- _WORK TO BE COMPLETED_
Would you return every line of the listing below that has "agent" in it?

- _STORED DATA_
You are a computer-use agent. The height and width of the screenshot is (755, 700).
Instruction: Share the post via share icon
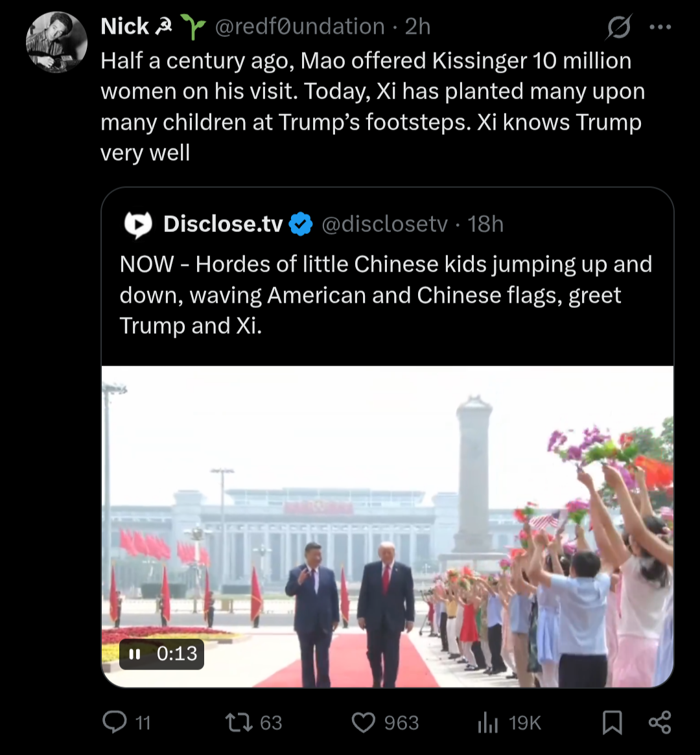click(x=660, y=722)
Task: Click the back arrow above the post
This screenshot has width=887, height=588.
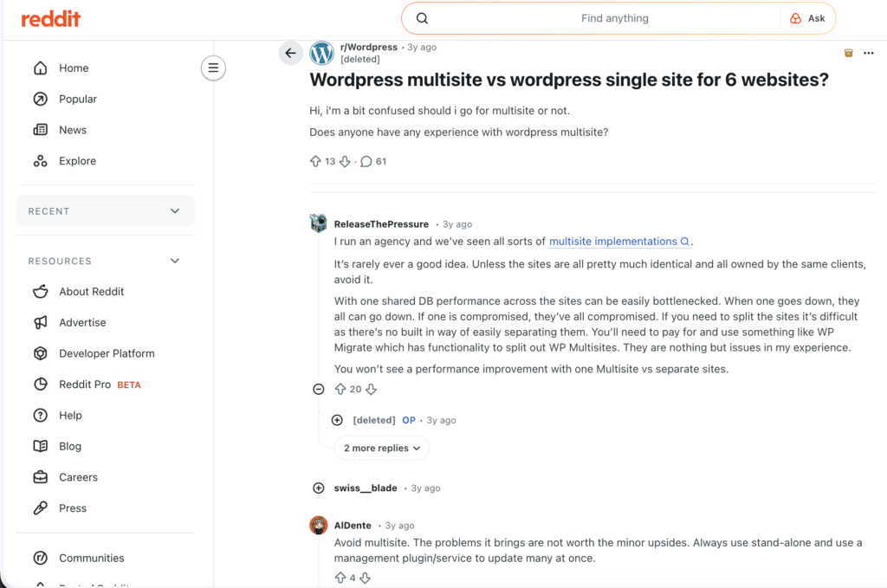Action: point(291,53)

* * *

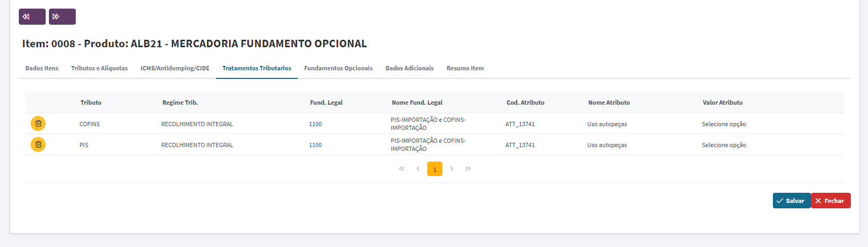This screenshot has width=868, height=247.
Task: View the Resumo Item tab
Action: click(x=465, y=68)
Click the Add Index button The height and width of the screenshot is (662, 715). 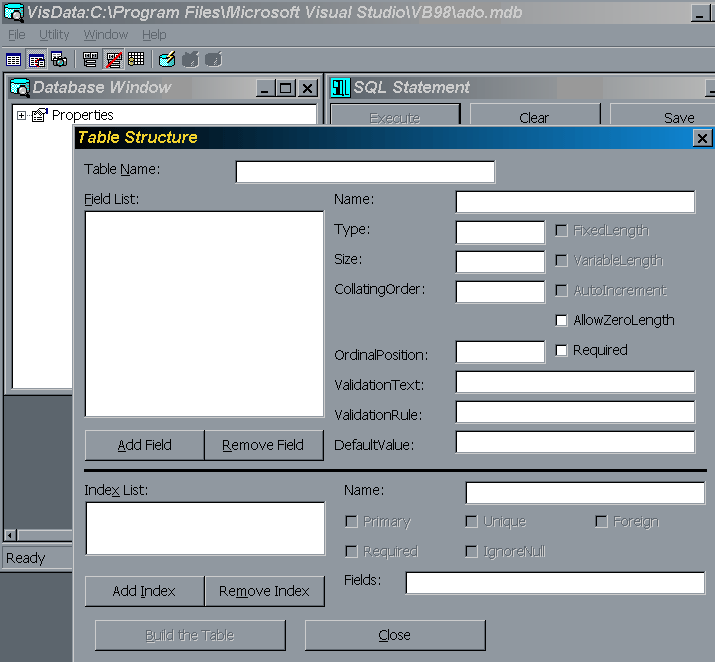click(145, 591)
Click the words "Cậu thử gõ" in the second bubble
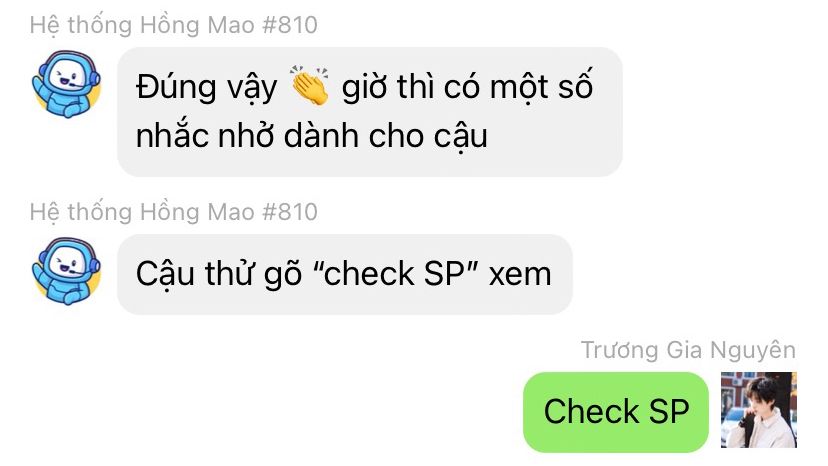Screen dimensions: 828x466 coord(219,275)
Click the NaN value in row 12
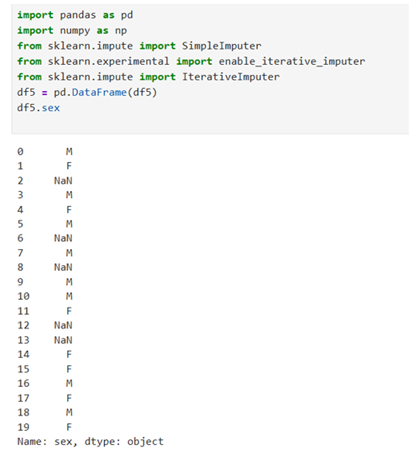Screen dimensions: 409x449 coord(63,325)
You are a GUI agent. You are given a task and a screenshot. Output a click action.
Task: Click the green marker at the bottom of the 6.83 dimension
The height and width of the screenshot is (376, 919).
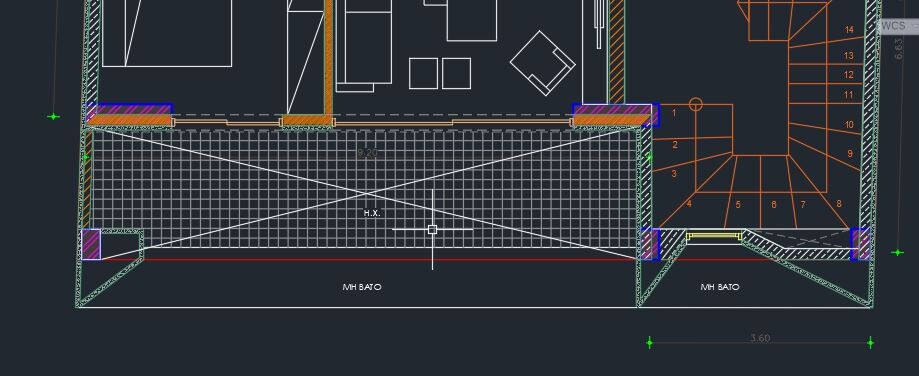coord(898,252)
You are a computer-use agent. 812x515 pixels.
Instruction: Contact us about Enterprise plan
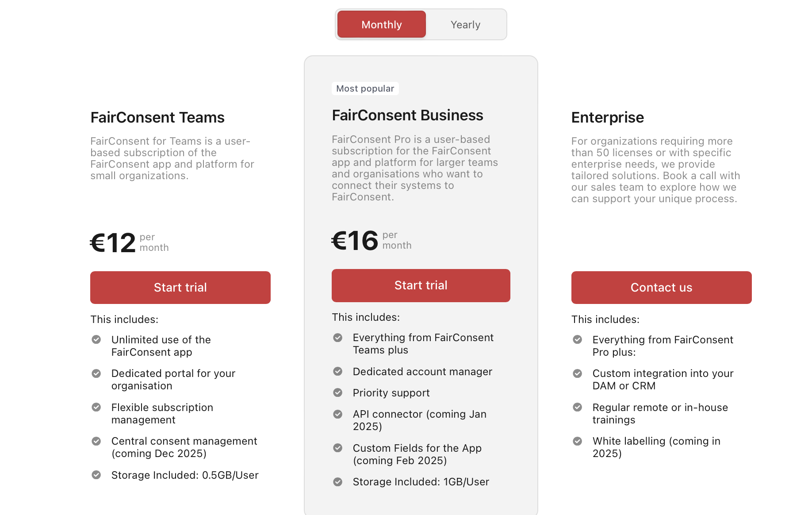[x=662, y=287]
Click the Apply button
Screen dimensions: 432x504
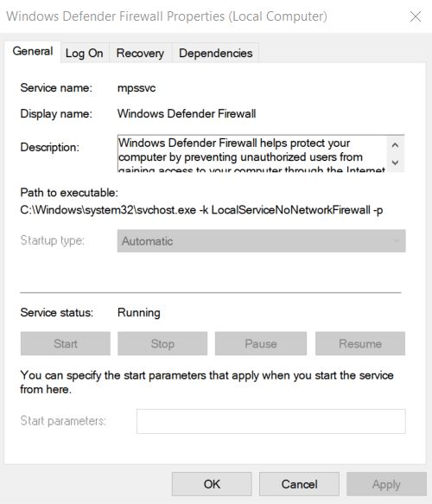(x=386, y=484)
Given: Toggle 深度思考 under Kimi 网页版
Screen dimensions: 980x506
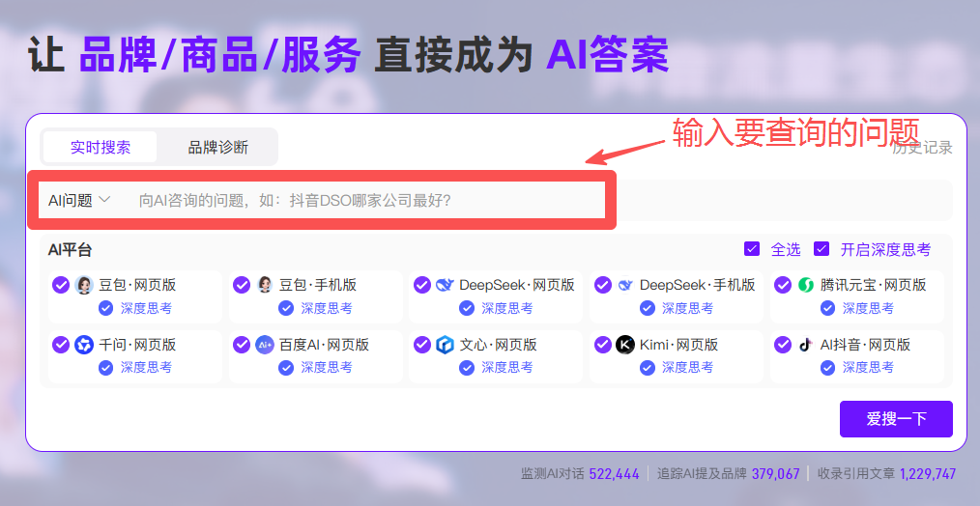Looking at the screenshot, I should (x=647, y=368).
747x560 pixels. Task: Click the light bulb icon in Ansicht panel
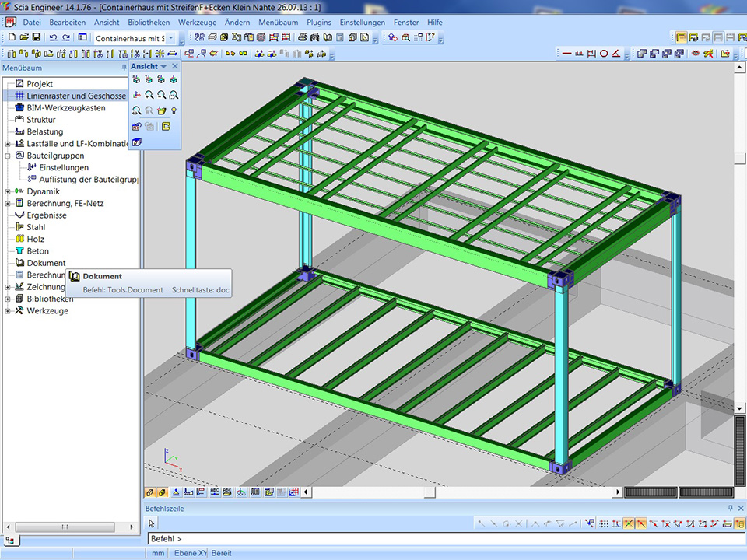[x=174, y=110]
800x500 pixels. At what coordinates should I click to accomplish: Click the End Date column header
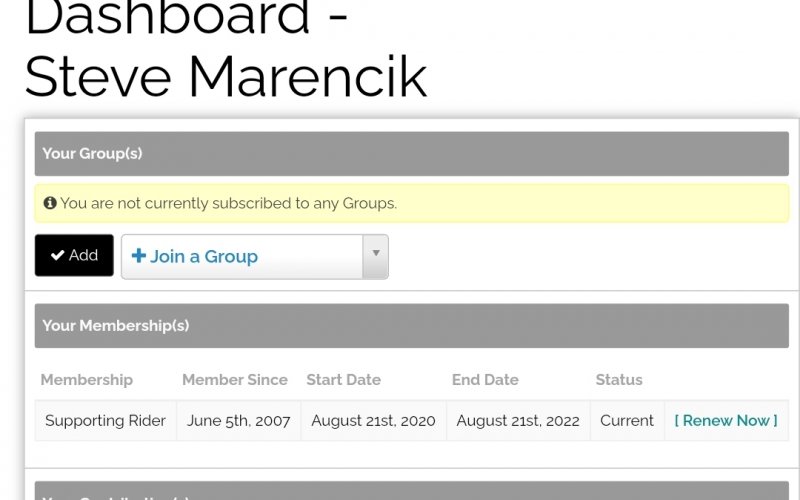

- _RESPONSE TO THIS TASK_
You are a computer-use agent. The height and width of the screenshot is (755, 700).
You are a GUI agent. You are given a task and a screenshot. Output a click action.
You are a computer-use agent. 812x515 pixels.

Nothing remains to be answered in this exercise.